### Written instruction
Could you present the lines of the material between the line containing "This screenshot has width=800, height=800." and the line containing "Action: point(514,27)", both included, as a numbered list with blank lines omitted?

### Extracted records

▽

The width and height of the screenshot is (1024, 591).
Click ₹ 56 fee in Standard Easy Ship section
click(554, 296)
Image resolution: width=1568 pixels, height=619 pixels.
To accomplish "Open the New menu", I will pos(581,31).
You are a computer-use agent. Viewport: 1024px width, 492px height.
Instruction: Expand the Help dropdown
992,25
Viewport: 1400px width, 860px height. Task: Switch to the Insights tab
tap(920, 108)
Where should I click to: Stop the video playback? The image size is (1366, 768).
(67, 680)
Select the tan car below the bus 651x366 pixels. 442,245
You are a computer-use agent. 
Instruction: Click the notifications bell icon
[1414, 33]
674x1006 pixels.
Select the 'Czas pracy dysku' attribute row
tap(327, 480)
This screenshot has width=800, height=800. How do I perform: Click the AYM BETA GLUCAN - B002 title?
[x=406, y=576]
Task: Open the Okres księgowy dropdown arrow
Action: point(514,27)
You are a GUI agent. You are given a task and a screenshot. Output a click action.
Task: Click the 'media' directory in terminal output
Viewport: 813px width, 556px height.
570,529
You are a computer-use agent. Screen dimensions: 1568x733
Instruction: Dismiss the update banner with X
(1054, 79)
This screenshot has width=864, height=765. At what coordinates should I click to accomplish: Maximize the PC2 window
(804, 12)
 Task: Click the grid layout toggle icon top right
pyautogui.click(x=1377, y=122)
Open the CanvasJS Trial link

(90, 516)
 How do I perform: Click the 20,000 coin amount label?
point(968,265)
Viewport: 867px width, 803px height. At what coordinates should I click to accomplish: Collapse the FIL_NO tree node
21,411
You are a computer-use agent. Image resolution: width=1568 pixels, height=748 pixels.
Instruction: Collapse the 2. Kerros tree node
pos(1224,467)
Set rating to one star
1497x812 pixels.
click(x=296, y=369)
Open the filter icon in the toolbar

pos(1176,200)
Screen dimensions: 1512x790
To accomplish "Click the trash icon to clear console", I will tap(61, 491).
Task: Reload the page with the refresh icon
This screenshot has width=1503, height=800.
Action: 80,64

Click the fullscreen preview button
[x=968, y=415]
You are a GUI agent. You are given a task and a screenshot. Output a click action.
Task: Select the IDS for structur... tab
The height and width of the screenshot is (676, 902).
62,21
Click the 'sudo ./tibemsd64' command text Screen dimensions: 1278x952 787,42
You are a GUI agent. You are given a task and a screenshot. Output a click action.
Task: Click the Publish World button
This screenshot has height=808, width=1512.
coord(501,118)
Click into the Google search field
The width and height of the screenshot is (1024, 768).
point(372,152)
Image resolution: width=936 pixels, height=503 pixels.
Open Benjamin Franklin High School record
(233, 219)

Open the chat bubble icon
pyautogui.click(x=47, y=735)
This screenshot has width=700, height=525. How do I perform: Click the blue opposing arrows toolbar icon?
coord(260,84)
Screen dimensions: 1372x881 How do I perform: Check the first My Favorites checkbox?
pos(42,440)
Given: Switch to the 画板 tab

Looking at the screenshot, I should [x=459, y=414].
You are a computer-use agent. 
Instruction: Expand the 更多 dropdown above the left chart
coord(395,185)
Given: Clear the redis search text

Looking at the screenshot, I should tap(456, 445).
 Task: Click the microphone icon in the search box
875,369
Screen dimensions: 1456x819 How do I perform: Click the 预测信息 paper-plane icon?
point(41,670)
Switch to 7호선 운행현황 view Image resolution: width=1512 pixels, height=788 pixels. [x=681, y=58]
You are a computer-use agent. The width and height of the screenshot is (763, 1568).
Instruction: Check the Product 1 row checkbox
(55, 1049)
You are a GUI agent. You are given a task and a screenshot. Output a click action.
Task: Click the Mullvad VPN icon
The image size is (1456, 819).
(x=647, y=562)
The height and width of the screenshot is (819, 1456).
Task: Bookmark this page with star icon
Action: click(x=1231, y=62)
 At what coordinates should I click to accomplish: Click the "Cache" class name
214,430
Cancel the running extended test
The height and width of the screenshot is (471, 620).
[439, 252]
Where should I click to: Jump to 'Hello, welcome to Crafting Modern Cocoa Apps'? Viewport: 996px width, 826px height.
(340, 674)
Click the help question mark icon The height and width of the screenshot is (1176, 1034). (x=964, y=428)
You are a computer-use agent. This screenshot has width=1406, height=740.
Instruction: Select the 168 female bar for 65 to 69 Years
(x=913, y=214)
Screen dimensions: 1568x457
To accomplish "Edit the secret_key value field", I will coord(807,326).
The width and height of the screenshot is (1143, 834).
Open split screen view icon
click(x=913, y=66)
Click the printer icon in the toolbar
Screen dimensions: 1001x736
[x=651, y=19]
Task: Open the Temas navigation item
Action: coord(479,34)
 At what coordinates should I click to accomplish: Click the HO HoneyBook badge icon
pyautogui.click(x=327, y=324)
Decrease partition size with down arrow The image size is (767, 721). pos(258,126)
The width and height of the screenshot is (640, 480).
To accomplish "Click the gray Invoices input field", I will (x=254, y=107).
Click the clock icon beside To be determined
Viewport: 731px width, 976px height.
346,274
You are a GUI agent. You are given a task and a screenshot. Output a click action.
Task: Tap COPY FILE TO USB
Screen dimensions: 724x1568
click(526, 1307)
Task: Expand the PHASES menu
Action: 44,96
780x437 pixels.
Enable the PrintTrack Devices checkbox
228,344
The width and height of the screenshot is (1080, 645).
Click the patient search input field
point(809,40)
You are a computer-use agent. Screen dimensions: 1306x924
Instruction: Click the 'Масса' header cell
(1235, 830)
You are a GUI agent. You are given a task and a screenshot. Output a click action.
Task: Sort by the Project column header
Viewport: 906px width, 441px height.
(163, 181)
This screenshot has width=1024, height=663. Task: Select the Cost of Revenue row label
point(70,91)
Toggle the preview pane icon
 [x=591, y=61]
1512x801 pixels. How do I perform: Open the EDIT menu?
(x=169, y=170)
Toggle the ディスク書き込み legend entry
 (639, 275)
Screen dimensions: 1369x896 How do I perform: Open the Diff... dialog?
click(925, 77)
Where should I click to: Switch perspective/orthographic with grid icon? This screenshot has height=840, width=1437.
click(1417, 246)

△

### Finished exercise
1. This screenshot has width=800, height=800. How do I perform: Click the AYM BETA GLUCAN - B002 title?
2. [x=406, y=576]
3. Task: Open the Okres księgowy dropdown arrow
4. Action: point(514,27)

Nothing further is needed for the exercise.